• _HOW TO COMPLETE THIS TASK_
Retype the text about the molecular nose word for word, in full.

Segment Start: DOCUMENT EXCERPT

An interdisciplinary team of scientists at Glasgow University is developing a molecular nose, a multiplexed sensor platform that can deconstruct a cell and distinguish its individual components.
It could help in the understanding of cellular networks and assist in the development of drugs.
According to Prof Walter Kolch, lead investigator on the project, only one of 30 drug compounds that go through clinical trials enters the commercial market.
‘With the molecular nose, you could take a number of drugs that have known side effects and establish the signature patterns for the side effects. The nose will also identify the efficacy signature patterns in a drug, so you could look for others with similar patterns.
‘You could then devise a quite efficient pre-screening system for drug development,’ said Kolch.
Readouts from the nose will reveal signature patterns of cellular networks, which will allow the researchers to see how the components interact with each other.
‘When you stimulate a cell with a growth effect or a hormone, the cell will do the exact same thing every time. We know the components of the cell, but we don’t know how the components respond to stimulation,’ said Kolch.
‘The response is mediated by intercellular networks that we call signal construction networks. The big problem with the signal construction networks is not every signal shares its own network, or own pathway, but they are being used and shared by many signals.
‘The molecular nose allows us to tie an input with an output simply by the response pattern it gives us.’
Prof Mark Girolami, an investigator working on the signal processing side of the project, said: ‘This project is really an analogy to the electronic nose. In these you would train the nose with individual signals. When it takes a “sniff”, it should then be able to deconvolve the complex signal into its constituent parts.
‘It’s the same here. We are going to look at the multiple readouts that measure protein concentrations in a cell and, from the readouts, we will be able to deconvolve those into previously understood and defined responses from proteins.’
The nose consists of sensor hardware — the microengineered nanoparticle used to probe the cells — and software that will implement the various inference and signal processing methods. This would enable it to monitor separate outputs of several hundred network components simultaneously in cell populations, or in a single cell, which the scientists said is not possible now.
‘We will take the readouts and from them we will be able to infer from computerised models what is happening on a biological systems-wide level,’ said Girolami.

Segment End: DOCUMENT EXCERPT
Segment Start: INFORMATION SUPPLIED

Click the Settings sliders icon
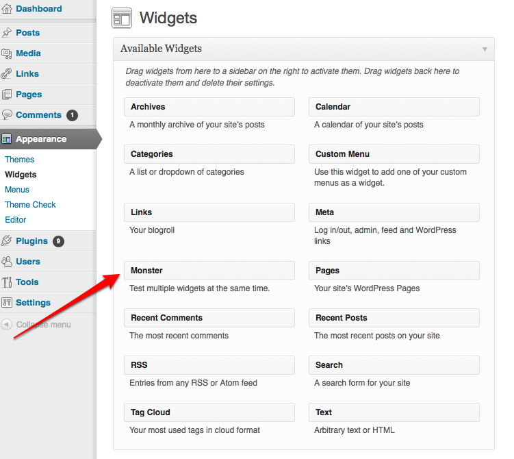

Segment End: INFORMATION SUPPLIED
Segment Start: INFORMATION SUPPLIED

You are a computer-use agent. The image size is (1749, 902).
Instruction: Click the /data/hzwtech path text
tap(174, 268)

Segment End: INFORMATION SUPPLIED
Segment Start: INFORMATION SUPPLIED

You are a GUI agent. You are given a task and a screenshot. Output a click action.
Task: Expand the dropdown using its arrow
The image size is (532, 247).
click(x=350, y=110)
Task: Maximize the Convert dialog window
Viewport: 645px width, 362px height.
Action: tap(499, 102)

Segment End: INFORMATION SUPPLIED

• _WRITTEN SOLUTION_
An interdisciplinary team of scientists at Glasgow University is developing a molecular nose, a multiplexed sensor platform that can deconstruct a cell and distinguish its individual components.
It could help in the understanding of cellular networks and assist in the development of drugs.
According to Prof Walter Kolch, lead investigator on the project, only one of 30 drug compounds that go through clinical trials enters the commercial market.
‘With the molecular nose, you could take a number of drugs that have known side effects and establish the signature patterns for the side effects. The nose will also identify the efficacy signature patterns in a drug, so you could look for others with similar patterns.
‘You could then devise a quite efficient pre-screening system for drug development,’ said Kolch.
Readouts from the nose will reveal signature patterns of cellular networks, which will allow the researchers to see how the components interact with each other.
‘When you stimulate a cell with a growth effect or a hormone, the cell will do the exact same thing every time. We know the components of the cell, but we don’t know how the components respond to stimulation,’ said Kolch.
‘The response is mediated by intercellular networks that we call signal construction networks. The big problem with the signal construction networks is not every signal shares its own network, or own pathway, but they are being used and shared by many signals.
‘The molecular nose allows us to tie an input with an output simply by the response pattern it gives us.’
Prof Mark Girolami, an investigator working on the signal processing side of the project, said: ‘This project is really an analogy to the electronic nose. In these you would train the nose with individual signals. When it takes a “sniff”, it should then be able to deconvolve the complex signal into its constituent parts.
‘It’s the same here. We are going to look at the multiple readouts that measure protein concentrations in a cell and, from the readouts, we will be able to deconvolve those into previously understood and defined responses from proteins.’
The nose consists of sensor hardware — the microengineered nanoparticle used to probe the cells — and software that will implement the various inference and signal processing methods. This would enable it to monitor separate outputs of several hundred network components simultaneously in cell populations, or in a single cell, which the scientists said is not possible now.
‘We will take the readouts and from them we will be able to infer from computerised models what is happening on a biological systems-wide level,’ said Girolami.